En la Convención de Warisata (Bolivia) de 1945 la profesora Galindo fue la que más aportó y sus ideas permitieron delinear las bases de los llamados Núcleos Escolares Campesinos.

Escribió dos textos: “La Cartilla de Lectura y Escritura Inicial para Niños de la Región Andina” y “Cartilla de Lectura y Escritura Inicial para Adultos y Adolescentes de la Región Aimara”. Recoge en ellos su propuesta pedagógica desarrollada durante la campaña de alfabetización. Por ello se le encomendó la experimentación de la ESCUELA RURAL de tipo mínimo para niños durante el día y para adultos en la noche, enseñando a leer en aimara y castellanizando a los educandos, para luego pasar a la lectura y escritura del castellano, en una transición imperceptible y conveniente con magníficos resultados.

3. Reconocimiento. El maestro de escuela en el Perú, a pesar de sus esfuerzos en formación, actualización, innovación y gestión es poco reconocido, al punto que en eventos internacionales, preguntan ¿qué significa que “el peruano es el enemigo de su propio connacional”? Tal vez el poco reconocimiento y valoración se deba a que aún le falta llegar a dominar el nivel académico para expresarse y para demostrar sus conocimientos, sus ideas. El hecho de dedicarse a su profesión en el interior del país, lo torna poco comunicativo; el hecho de no contar con los recursos y el tiempo necesario para el estudio y la lectura, fuera de las horas de trabajo, sin duda no les permite desarrollar otras capacidades y cualidades que el docente debe dominar para exponer en auditorios académicos. Imaginémonos a la profesora Galindo en los pueblos donde enseñaba, el entorno de una comunidad iletratada y la convicción que tenía de enseñar a leer y escribir en un idioma que no dominaba como era el aymara Decidió aprenderlo para poder conversar y entenderse con sus alumnos y sus padres. ¿Eso le exigía la ley? No. Su vocación y desarrollo profesional le indicaron que el camino correcto para lograr que sus alumnos aprendieran era que ella como docente debería aprender a comunicarse con ellos en su propio idioma. Bajo este supuesto empezó a realizar lo que su intuición de docente le inspiraba y a crear su propuesta pedagógica.

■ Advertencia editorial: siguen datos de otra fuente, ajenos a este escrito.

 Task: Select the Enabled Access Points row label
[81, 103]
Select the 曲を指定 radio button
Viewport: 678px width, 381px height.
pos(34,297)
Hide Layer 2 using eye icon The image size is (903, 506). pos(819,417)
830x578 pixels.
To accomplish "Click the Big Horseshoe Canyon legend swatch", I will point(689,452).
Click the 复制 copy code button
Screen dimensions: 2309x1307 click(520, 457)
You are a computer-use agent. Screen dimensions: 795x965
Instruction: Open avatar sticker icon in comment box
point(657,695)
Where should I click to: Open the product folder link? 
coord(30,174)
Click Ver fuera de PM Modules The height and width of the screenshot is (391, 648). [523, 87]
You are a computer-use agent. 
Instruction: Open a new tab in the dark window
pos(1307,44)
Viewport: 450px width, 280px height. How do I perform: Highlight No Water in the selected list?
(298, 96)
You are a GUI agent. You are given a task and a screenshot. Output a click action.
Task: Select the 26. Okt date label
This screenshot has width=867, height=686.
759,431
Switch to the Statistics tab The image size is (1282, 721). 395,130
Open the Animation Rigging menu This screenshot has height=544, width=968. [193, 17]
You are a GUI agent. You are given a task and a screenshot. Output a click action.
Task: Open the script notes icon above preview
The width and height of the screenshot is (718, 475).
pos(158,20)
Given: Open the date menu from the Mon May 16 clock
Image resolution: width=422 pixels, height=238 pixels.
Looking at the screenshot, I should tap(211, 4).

Julián Palacios Rios, María Asunción Galindo y José Portugal Catacora en Ojherani / Foto: José Portugal

Finalmente un suceso ocurrido en la visita del señor Gram Sullivan, Director del SECPANE, a la escuela de Ojherani, evidencia qué poco valoramos y reconocemos el trabajo del docente en nuestro país, a pesar de las evidencias. El Sr. Sullivan encontró a los niños en plena labor: unos trillaban el trigo de la chacra escolar, otros confeccionaban sombreros con paja de trigo, otros construían sus casas en miniatura bajo la dirección de sus respectivos jefes de grupo. La maestra Galindo orientaba a todos. El Sr. Sullivan, que no tenía prevista esa visita, se quedó todo un día comprobando las múltiples labores que se realizaban en dicha escuela, visitó algunas de las andenerías que habían reconstruido y otras que se estaban construyendo en la quebrada, comprobó la eficacia de las visitas domiciliarias, almorzó junto a los niños en el refectorio escolar, asistió a las clases de lectura inicial de lengua materna y atendió a la explicación del proceso del método que permitía castellanizar al niños aborígenes sin dañar su personalidad. Cuando el Sr. Sullivan regresó a Lima manifestó al personal de servicio: “He recorrido las escuelas rurales del Ecuador luego las de Bolivia y ahora vengo de un recorrido por las escuelas rurales del Perú, y les digo que la única escuela verdaderamente rural que he encontrado en toda mi gira, es la escuelita Ojherani”.

María Asunción Galindo, normalista rural de Puno, como tantas otras docentes que trabajan silenciosamente y conducen a sus estudiantes, no sólo a aprender a leer y escribir, sino a ser mejores ciudadanos; a trabajar con la comunidad, recuperando métodos ancestrales, son el prototipo de mujeres comprometidas con su realidad y con el desarrollo de su zona. Su presencia y recuerdo, nos habla también del entorno de profesionales de la educación de Puno que la apoyaron y valoraron. Que la huella dejada siga siendo transitada por docentes empeñosas que están en todo el país, a pesar de los gobiernos y las tendencias que el mercado quiere introducir en la educación que el país requiere.